WHAT IS ORGANIC FARMING?

WHAT IS ORGANIC FARMING?
Put simply, organic farming is an agricultural system that seeks to provide you, the consumer, with fresh, tasty and authentic food while respecting natural life-cycle systems.

To achieve this, organic farming relies on a number of objectives and principles, as well as common practices designed to minimize the human impact on the environment, while ensuring the agricultural system operates as naturally as possible.
Organic farming is also part of a larger supply chain, which encompasses food processing, distribution and retailing sectors and, ultimately, you. So every time you buy an organic apple from your local supermarket, or choose an organic wine from the menu at your favorite restaurant, you can be sure they were produced according to strict rules aimed at respecting the environment and animals.

EU POLICY ON ORGANIC WINE


In February 2012, new EU rules for “organic wine” have been agreed in the Standing Committee on Organic Farming (SCOF).
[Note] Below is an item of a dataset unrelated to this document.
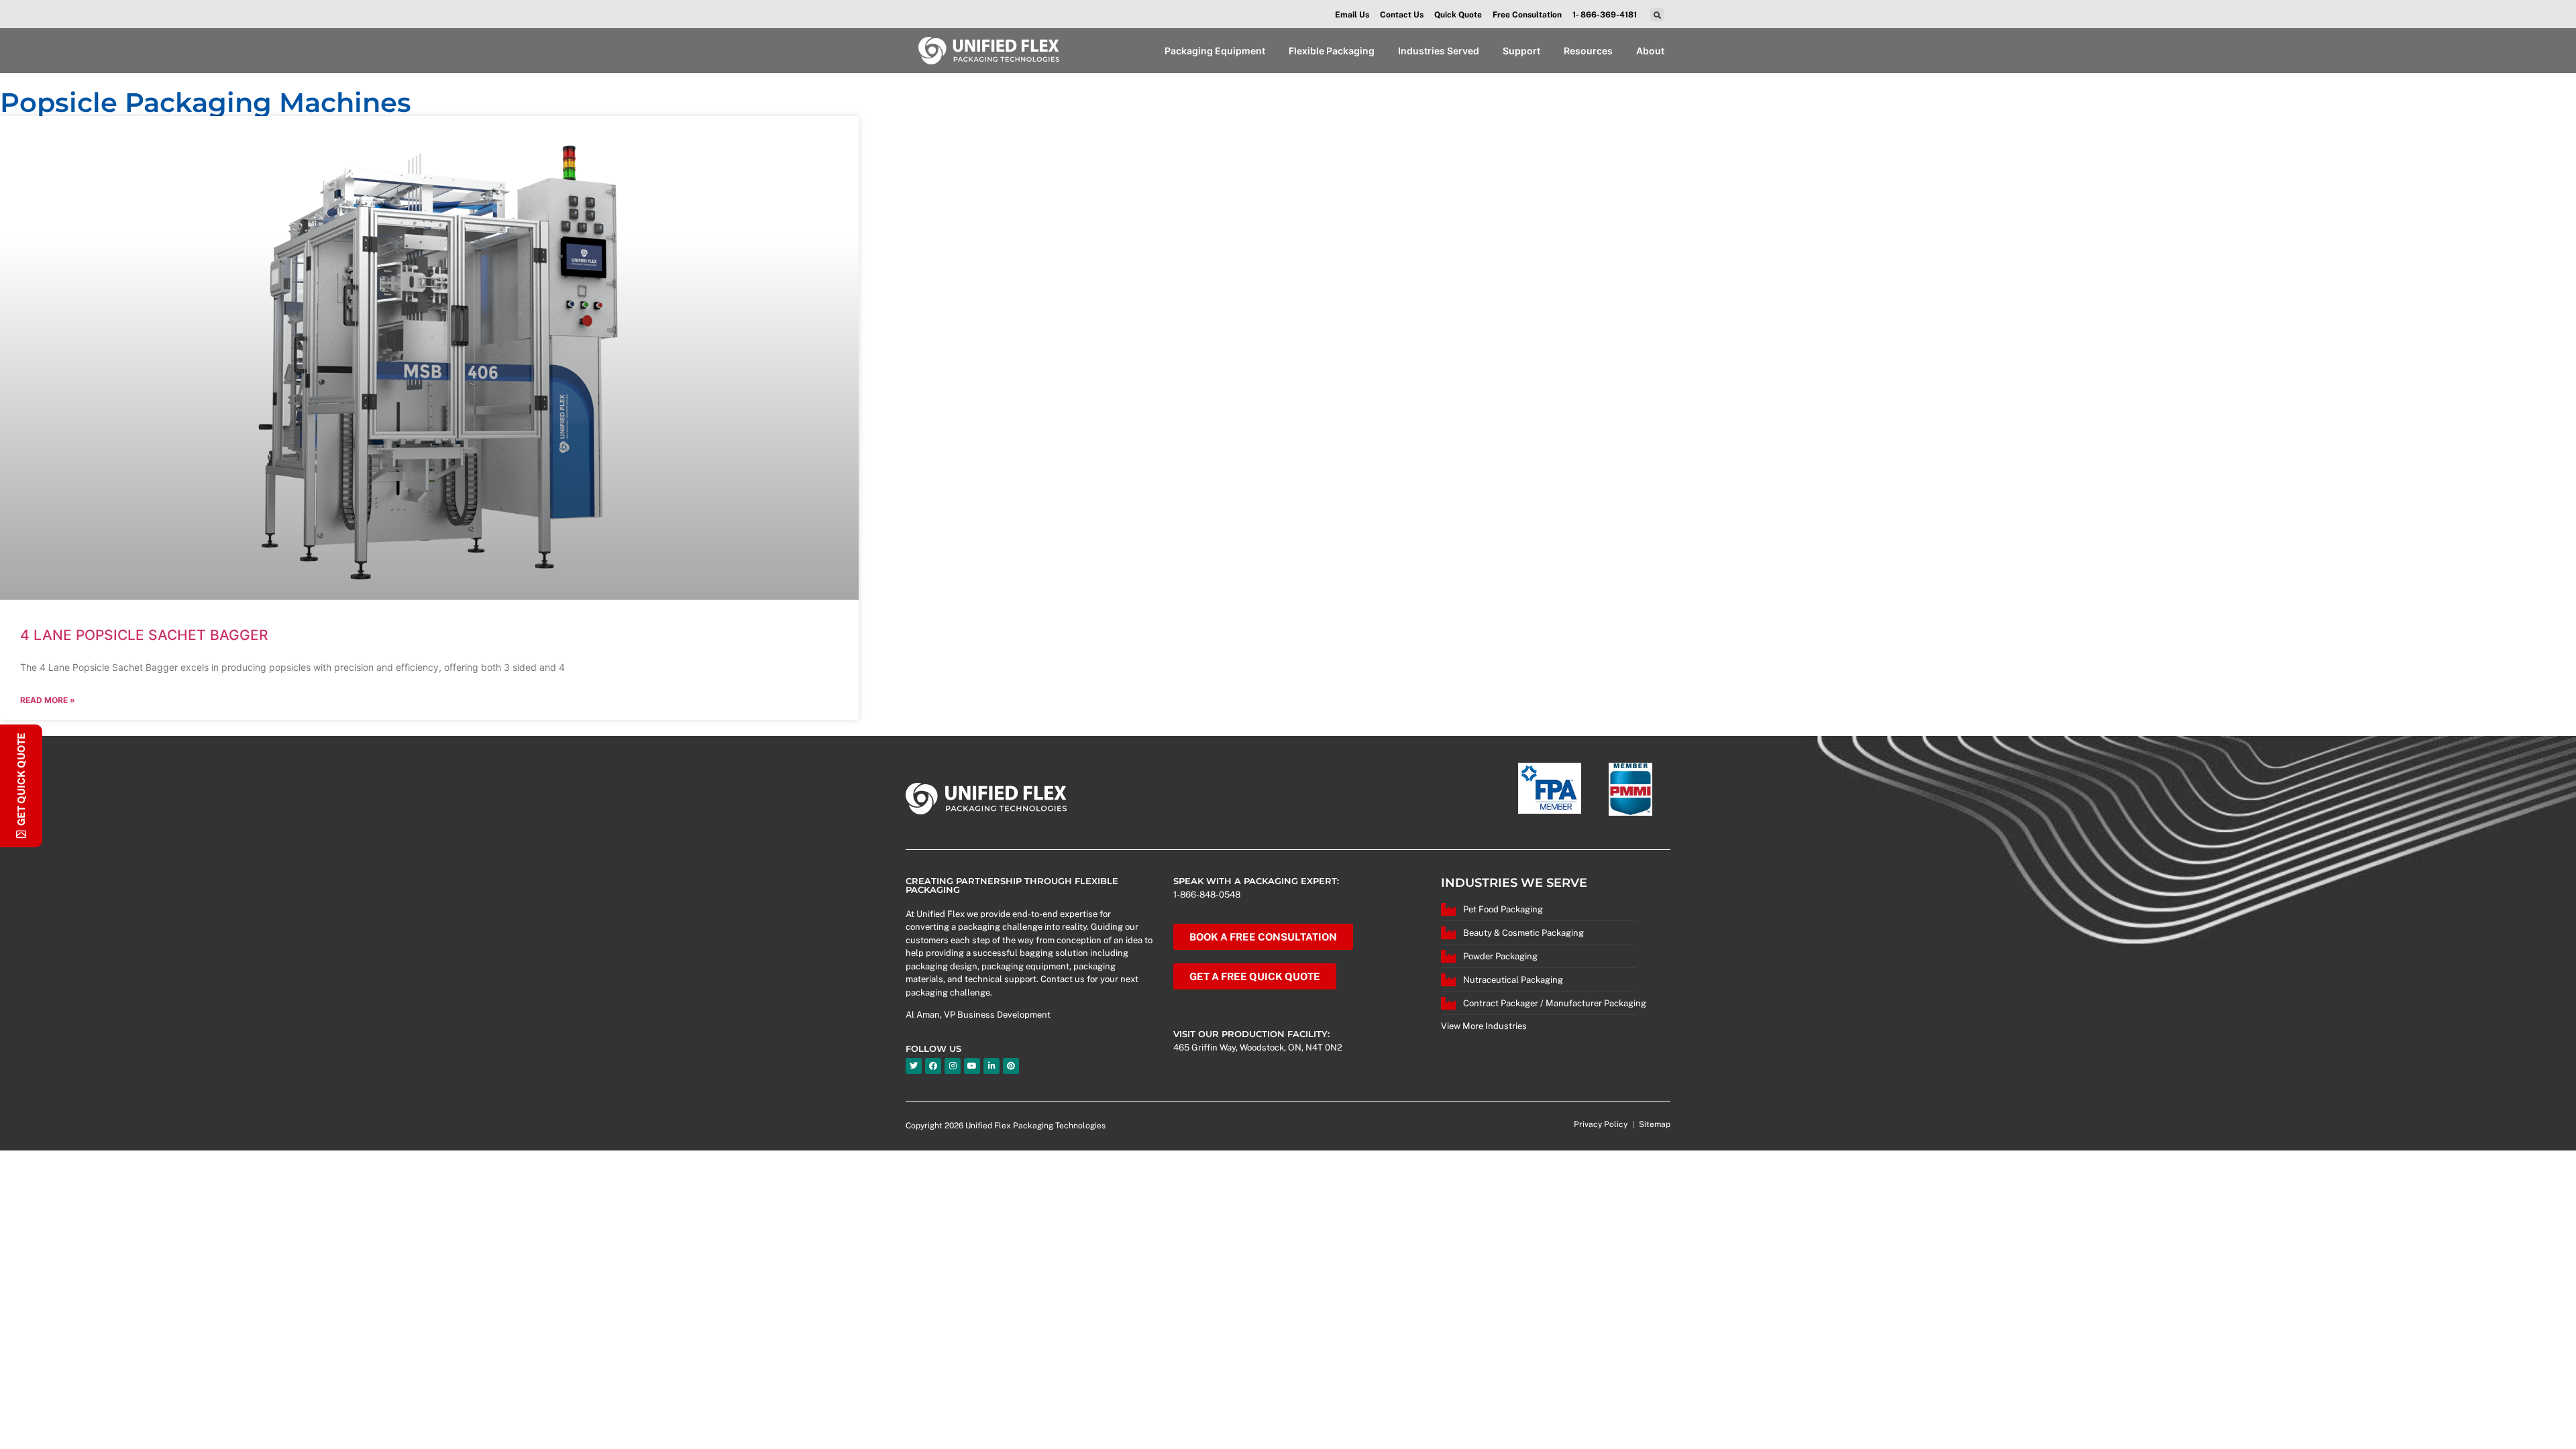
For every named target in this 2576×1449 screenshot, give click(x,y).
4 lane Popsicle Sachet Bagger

These rules can be found in the Commission Implementing Regulation (EU) No 203/2012 amending Regulation (EC) No 889/2008 laying down detailed rules for the implementation of Council Regulation (EC) No 834/2007, as regards detailed rules on organic wine . From the 2012 harvest, organic wine growers are allowed to use the term “organic wine” on their labels. The labels must also show the EU-organic-logo and the code number of their certifier, and must respect other wine labelling rules.

These rules have the advantage of improved transparency and better consumer recognition. They do not only facilitate the internal market, but also to strengthen the position of EU organic wines at international level, since many other wine producing countries (USA, Chile, Australia, South Africa) have already established standards for organic wines. With this piece of legislation, the EU organic farming is now complete and covers all agricultural products.

KEY PARTS OF THE REGULATION
The regulation establishes a subset of wine-making practices and substances for organic wines defined in the Wine Common Market Organisation (CMO) Regulation 606/2009.
    For example, sorbic acid and desulfurication will not be allowed and the level of sulphites in organic wine must be at least 30-50 mg per litre lower than their conventional equivalent (depending on the residual sugar content).

The rules on organic wine-making rules introduce a technical definition of organic wine which is consistent with the organic objective and principles as laid down in Council Regulation (EC 834/2007) Organic production. The regulation identifies oenological techniques and substances to be authorized for organic wine.
    These include: maximum sulphite content set at 100 mg per litre for red wine (150 mg/l for conventional)
    150mg/l for white/rosé (200 mg/l for conventional),
    with a 30mg/l differential where the residual sugar content is more than 2g per litre.

Other than this subset of specifications, the general wine-making rules defined in the Wine CMO regulation also apply. As well as these wine-making practices, “organic wine” must of course also be produced using organic grapes – as defined under Regulation 834/2007.